*What the exercise asks*: For the entries below, the result should be an exact transcription of the lines from the one with "FAUTEUILS ROULANTS (74, 1667)" up to and including the one with "What We Do (535, 61)", and only those.

*Data extracts*:
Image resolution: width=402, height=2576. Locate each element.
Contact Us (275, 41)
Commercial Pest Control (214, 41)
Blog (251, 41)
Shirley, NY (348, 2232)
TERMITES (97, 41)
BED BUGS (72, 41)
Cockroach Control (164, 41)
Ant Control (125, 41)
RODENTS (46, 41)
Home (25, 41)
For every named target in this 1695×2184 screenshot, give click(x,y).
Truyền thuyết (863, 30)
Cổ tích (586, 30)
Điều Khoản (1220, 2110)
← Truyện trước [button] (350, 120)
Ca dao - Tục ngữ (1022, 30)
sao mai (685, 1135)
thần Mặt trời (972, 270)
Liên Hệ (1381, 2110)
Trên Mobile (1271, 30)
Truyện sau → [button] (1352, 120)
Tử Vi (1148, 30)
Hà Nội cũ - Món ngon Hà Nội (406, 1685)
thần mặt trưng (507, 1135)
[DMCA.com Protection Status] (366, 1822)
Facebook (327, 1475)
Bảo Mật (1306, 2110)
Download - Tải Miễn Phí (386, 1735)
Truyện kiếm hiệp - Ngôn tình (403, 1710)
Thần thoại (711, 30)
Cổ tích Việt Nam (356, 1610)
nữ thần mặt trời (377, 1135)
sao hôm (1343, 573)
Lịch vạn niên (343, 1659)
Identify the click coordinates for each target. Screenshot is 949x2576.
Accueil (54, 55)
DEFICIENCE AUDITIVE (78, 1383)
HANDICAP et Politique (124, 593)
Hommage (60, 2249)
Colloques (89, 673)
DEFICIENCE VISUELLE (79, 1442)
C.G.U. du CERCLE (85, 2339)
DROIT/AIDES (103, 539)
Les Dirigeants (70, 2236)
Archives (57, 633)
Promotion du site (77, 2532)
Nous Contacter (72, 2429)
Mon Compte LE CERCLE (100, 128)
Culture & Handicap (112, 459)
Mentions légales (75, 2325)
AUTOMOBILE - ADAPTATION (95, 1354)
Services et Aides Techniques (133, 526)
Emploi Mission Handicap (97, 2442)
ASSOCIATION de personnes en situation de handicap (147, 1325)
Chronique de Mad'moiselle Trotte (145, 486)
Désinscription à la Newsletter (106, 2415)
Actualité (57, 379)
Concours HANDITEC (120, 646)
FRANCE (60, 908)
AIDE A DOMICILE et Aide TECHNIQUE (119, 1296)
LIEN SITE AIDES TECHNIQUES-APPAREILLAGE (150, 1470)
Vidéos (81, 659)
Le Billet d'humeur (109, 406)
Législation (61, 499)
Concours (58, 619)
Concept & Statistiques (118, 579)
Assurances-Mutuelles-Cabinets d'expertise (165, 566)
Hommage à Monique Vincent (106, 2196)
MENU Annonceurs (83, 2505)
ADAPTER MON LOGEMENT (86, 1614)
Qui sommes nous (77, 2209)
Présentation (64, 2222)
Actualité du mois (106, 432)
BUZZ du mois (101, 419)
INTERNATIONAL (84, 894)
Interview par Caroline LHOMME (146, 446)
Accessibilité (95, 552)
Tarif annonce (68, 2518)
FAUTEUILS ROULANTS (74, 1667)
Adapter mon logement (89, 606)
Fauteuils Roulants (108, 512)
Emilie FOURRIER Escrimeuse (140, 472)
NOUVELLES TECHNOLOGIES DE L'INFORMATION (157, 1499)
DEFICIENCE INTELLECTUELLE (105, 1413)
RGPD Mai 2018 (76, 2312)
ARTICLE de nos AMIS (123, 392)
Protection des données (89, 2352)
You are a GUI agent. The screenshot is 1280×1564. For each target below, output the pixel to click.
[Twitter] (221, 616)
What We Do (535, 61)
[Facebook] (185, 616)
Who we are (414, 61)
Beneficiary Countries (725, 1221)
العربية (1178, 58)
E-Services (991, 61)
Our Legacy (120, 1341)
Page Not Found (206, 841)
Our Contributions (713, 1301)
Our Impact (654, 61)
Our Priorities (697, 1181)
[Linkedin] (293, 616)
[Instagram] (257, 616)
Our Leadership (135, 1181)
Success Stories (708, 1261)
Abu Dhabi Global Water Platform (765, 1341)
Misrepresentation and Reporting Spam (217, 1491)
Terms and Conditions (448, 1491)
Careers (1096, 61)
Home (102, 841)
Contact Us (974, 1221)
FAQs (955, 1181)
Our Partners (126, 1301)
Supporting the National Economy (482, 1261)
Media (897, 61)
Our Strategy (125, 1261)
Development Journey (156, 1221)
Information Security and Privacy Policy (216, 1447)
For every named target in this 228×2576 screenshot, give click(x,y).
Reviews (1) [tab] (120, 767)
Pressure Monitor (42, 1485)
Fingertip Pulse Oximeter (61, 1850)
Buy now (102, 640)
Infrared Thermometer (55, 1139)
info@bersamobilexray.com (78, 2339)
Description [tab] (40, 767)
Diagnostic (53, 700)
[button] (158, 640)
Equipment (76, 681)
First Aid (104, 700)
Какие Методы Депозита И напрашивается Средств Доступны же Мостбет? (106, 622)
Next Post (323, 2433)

*Output for this task*:
FAUTEUILS ROULANTS (74, 1667)
Adapter mon logement (89, 606)
Fauteuils Roulants (108, 512)
Emilie FOURRIER Escrimeuse (140, 472)
NOUVELLES TECHNOLOGIES DE L'INFORMATION (157, 1499)
DEFICIENCE INTELLECTUELLE (105, 1413)
RGPD Mai 2018 (76, 2312)
ARTICLE de nos AMIS (123, 392)
Protection des données (89, 2352)
You are a GUI agent. The screenshot is 1280×1564. For each target below, output the pixel to click.
[Twitter] (221, 616)
What We Do (535, 61)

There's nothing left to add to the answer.